William W. Brandon
|William Woodward Brandon|
|William W. Brandon|
|37th Governor of Alabama|
|Preceded by||Thomas Kilby|
|Succeeded by||Bibb Graves|
June 5, 1868|
|Died||December 7, 1934
|Resting place||Tuscaloosa Memorial Park|
|Spouse(s)||Elizabeth "Lizzie" Andrews Nabors|
|Service/branch||United States Army|
Born June 5, 1868, in Talladega, Alabama, the son of a minister, Rev. Frank T. J. Brandon, and his wife Carrie (Woodward) Brandon, Brandon grew up in Tuscaloosa, Alabama. He attended Cedar Bluff Institute and Tuscaloosa High School, and studied law at the University of Alabama from 1891 to 1892. While still a law student, the colorful Brandon was elected City Clerk of Tuscaloosa. He set up a law practice in Tuscaloosa in 1892, and was appointed a justice of the peace the same year.
As a member of the Warrior National Guard from 1886, Brandon eventually led the unit as a major of the U.S. Army in the Spanish–American War. Appointed Adjutant General of the Alabama National Guard in 1899 by Governor William J. Samford, he was later reappointed by Governor William D. Jelks.
Brandon was a member of the Alabama House of Representatives from 1896 to 1901. In 1906 he was elected to the office of State Auditor. From 1911 until 1923 he served as the Probate Judge of Tuscaloosa County.
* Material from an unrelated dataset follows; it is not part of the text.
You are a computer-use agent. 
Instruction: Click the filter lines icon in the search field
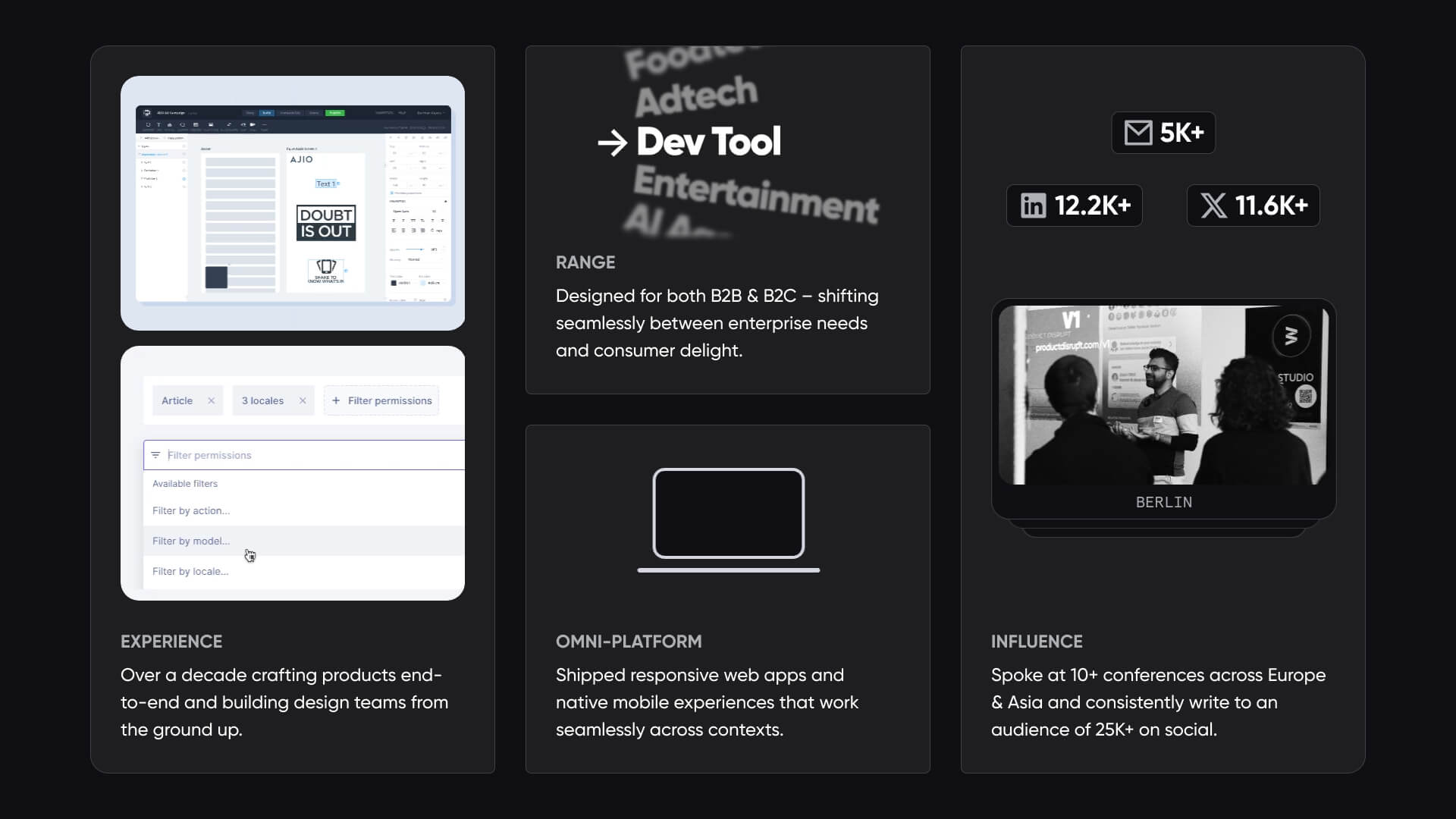(x=155, y=455)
Judge Brandon was a candidate for governor twice, losing in 1918 to Thomas E. Kilby but defeating Bibb Graves (who later succeeded him) in 1922 with a platform calling for economy in government and no new taxes. As governor, he kept his campaign promise to levy no new taxes, but was instrumental in rescinding the tax exemption of the Alabama Power Company. On leaving office, he left the state treasury with a surplus.
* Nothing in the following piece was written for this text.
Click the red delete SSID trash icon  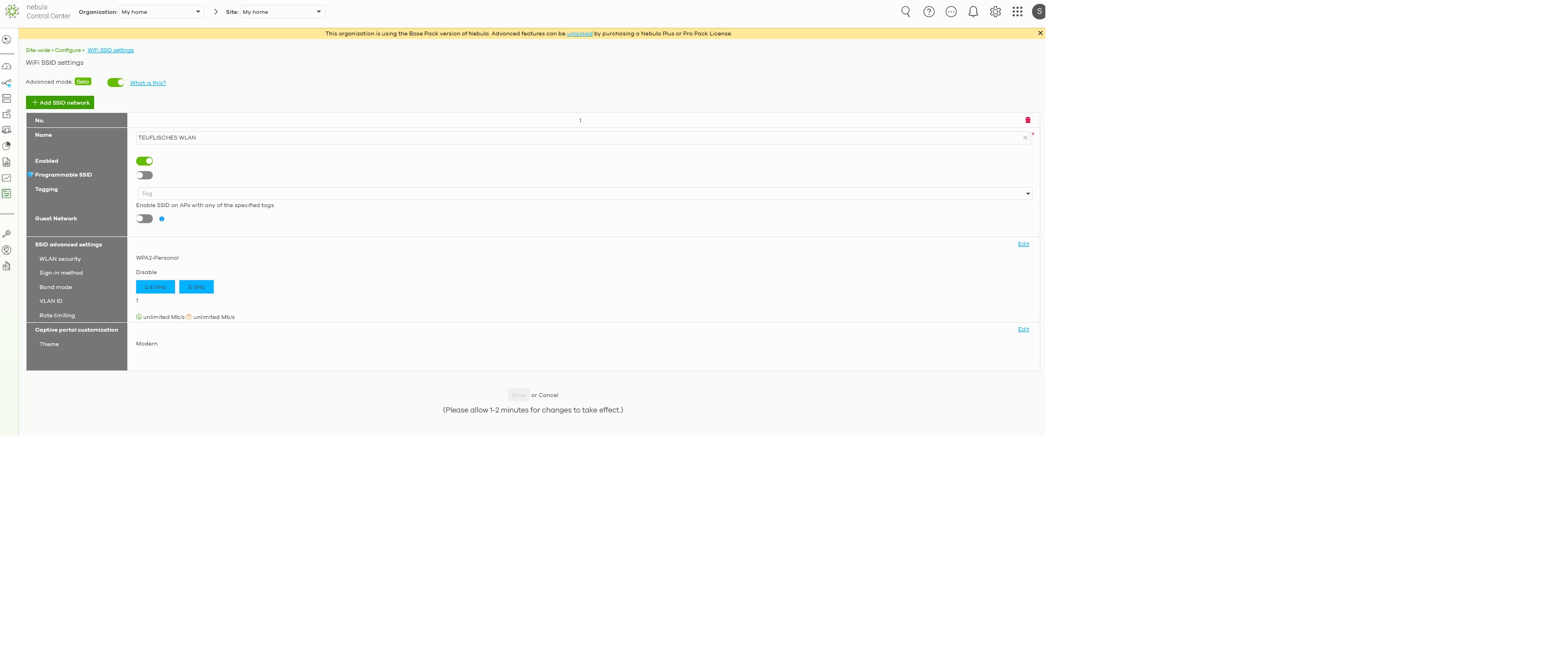pyautogui.click(x=1028, y=120)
Brandon was a much less activist governor than the energetic Kilby (he did little for education), but did continue Kilby's ambitious program of road construction and improvement of Mobile's dock facilities, funding the latter with a $10 million bond issue. He also strengthened child labor laws and created the Alabama Forestry Commission. Brandon left the state for 21 days in 1924; under the 1910 state constitution, if a governor is out of the state for more than 20 days, the lieutenant governor becomes acting governor. Thus, Charles McDowell became Governor of Alabama for July 10 and July 11, 1924.
Known as "Plain Bill," Brandon led the Alabama delegation to the 1924 Democratic National Convention, the first such convention to be broadcast via radio. The convention was marked by a deadlock between the supporters of the Irish Catholic New York Governor Al Smith and former Secretary of the Treasury William Gibbs McAdoo (the son-in-law of former President Woodrow Wilson) whose candidacy was backed by the anti-Catholic Ku Klux Klan. Neither candidate was able to get a majority of the delegates as critical delegations, including Alabama's, clung to their "favorite son" candidates. In Alabama's case, the favorite son was Senator Oscar Underwood.
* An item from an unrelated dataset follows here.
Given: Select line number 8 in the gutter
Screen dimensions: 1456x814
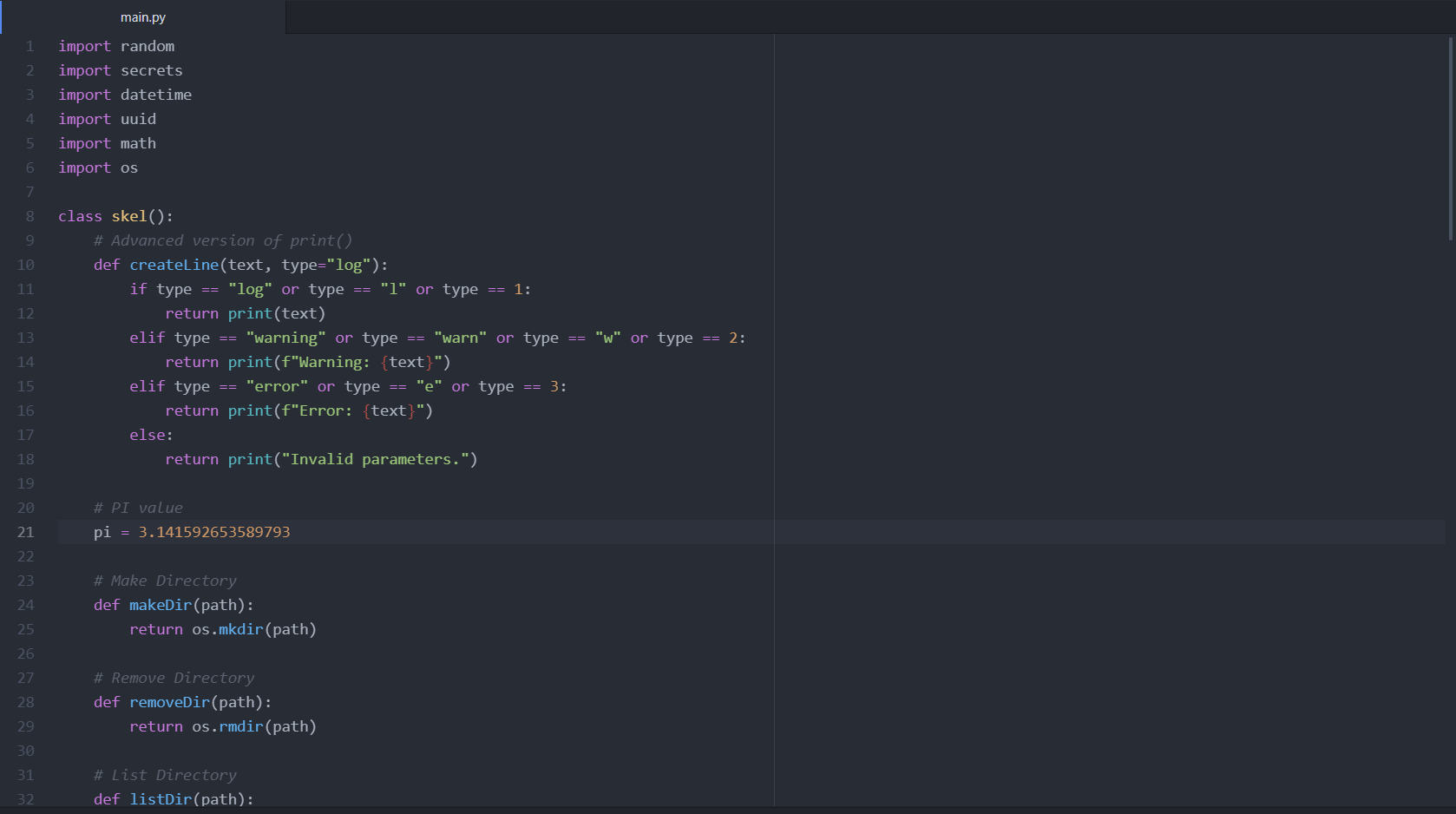Looking at the screenshot, I should point(30,215).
The Convention became the longest continually running convention in history, as 103 ballots were taken before a compromise candidate, John W. Davis, was nominated. Alabama, as the first state alphabetically, led every ballot, and Brandon, reporting the state's unanimous vote tally ballot after ballot, became the symbol of the Convention's deadlock. For a time, his booming southern drawl, heard on the radio again and again declaring "Alabama casts twenty-four votes for Oscar W. Underwood," became one of the most recognizable voices in the country.
After leaving the governorship in 1927, Brandon was appointed Probate Judge of Tuscaloosa County by his onetime political opponent Governor Graves. Brandon married Elizabeth Andrews Nabors, a widow with two daughters, on June 27, 1900. He died in Tuscaloosa aged 66 on December 7, 1934, and is interred at Tuscaloosa Memorial Park.